Os ecossistemas diversificados e únicos do Brasil continuam a surpreender a comunidade científica. Um artigo publicado no dia 23 de outubro, na Revista Botânica PhytoKeys, reconhece uma nova espécie de árvore encontrada no município de Ouro Preto, região do quadrilátero ferrífero. Intitulada Mollinedia fatimae, a nova espécie foi encontrada durante expedição do PAT Espinhaço Mineiro, coordenado pelo Instituto Estadual de Florestas (IEF) no âmbito do Projeto Pró-Espécies.

 

A descoberta foi realizada por uma equipe de cientistas da Universidade de São Paulo (USP), liderados pelo pesquisador Danilo Alvarenga Zavatin, com a participação dos pesquisadores e colaboradores Renato Ramos, Mauricio Takashi Coutinho Watanabe, Luciano Gonçalves Pedrosa e Elton John de Lírio.

 

O artigo destaca que a espécie é considerada endêmica, a única do gênero descrita para o quadrilátero ferrífero e já está avaliada como criticamente ameaçada de extinção. “Foi uma descoberta surpreendente de uma espécie nova em uma região tão explorada como o quadrilátero ferrífero.

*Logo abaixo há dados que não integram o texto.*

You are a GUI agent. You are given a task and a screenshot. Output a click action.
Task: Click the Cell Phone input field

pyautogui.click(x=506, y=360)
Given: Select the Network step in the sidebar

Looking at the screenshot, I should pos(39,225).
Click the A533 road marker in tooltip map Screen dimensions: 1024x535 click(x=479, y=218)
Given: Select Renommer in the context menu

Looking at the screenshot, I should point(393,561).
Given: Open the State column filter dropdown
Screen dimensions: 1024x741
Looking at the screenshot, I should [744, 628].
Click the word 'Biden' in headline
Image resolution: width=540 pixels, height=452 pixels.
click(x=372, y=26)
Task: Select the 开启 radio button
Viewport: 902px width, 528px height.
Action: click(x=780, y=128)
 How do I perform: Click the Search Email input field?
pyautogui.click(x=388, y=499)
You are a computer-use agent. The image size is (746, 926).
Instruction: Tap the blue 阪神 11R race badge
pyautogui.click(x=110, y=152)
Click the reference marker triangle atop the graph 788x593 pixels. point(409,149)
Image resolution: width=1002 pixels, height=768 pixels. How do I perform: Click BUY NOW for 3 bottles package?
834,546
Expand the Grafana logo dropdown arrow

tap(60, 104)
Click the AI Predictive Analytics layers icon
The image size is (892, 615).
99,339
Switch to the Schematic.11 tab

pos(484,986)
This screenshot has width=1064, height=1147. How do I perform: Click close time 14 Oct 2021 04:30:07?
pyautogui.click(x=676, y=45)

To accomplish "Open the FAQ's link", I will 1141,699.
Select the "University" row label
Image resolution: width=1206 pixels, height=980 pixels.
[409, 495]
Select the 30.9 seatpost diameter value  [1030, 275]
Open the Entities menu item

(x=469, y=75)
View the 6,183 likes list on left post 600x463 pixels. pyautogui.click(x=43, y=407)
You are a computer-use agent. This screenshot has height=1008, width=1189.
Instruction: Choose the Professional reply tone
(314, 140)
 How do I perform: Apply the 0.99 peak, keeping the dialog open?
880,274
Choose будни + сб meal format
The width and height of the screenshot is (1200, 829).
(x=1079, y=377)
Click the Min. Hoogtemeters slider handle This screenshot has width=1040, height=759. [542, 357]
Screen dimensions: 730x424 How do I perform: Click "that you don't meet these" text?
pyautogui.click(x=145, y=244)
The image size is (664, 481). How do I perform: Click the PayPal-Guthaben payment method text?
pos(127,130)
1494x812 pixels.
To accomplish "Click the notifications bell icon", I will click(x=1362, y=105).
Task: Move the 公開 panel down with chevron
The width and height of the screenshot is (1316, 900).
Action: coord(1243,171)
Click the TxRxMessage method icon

A descoberta é muito importante e significativa pois reforça a importância ecológica da região e seu papel de suporte às espécies raras e endêmicas, e a importância da preservação da região em estratégias cada vez mais abrangentes de conservação”, disse a coordenadora do Núcleo Operacional Pró-Espécies do IEF, Gabriela Cristina Barbosa Brito.

 

Como a primeira espécie endêmica da família Monimiaceae nessa região, a descoberta da Mollinedia fatimae também serve como um testemunho das áreas ainda inexploradas da biodiversidade no Brasil e da importância de proteger esses ecossistemas frágeis. A descoberta ressalta, ainda, a contribuição significativa de Luciano Pedrosa, um parabotânico e colaborador da Universidade Federal de Ouro Preto, que desempenhou um papel importante nos registros desta espécie.

 

O nome escolhido para essa nova espécie homenageia a professora Dra. Fátima Otavina de Souza Buturi, que orienta e inspira novos ingressos dos apaixonados por botânica no Brasil.

 

Monimiaceae é uma família de arbustos, árvores ou cipós predominantemente encontrados em florestas tropicais. Mollinedia é particularmente rico na região Neotropical, com cerca de 50 espécies encontradas no sul do México, América Central e do Sul, com ocorrência entre 16 e 25 milhões de anos nessa região. No entanto, a descoberta de Mollinedia fatimae é um marco, pois é a primeira espécie endêmica da família Monimiaceae a ser descrita no Quadrilátero Ferrífero.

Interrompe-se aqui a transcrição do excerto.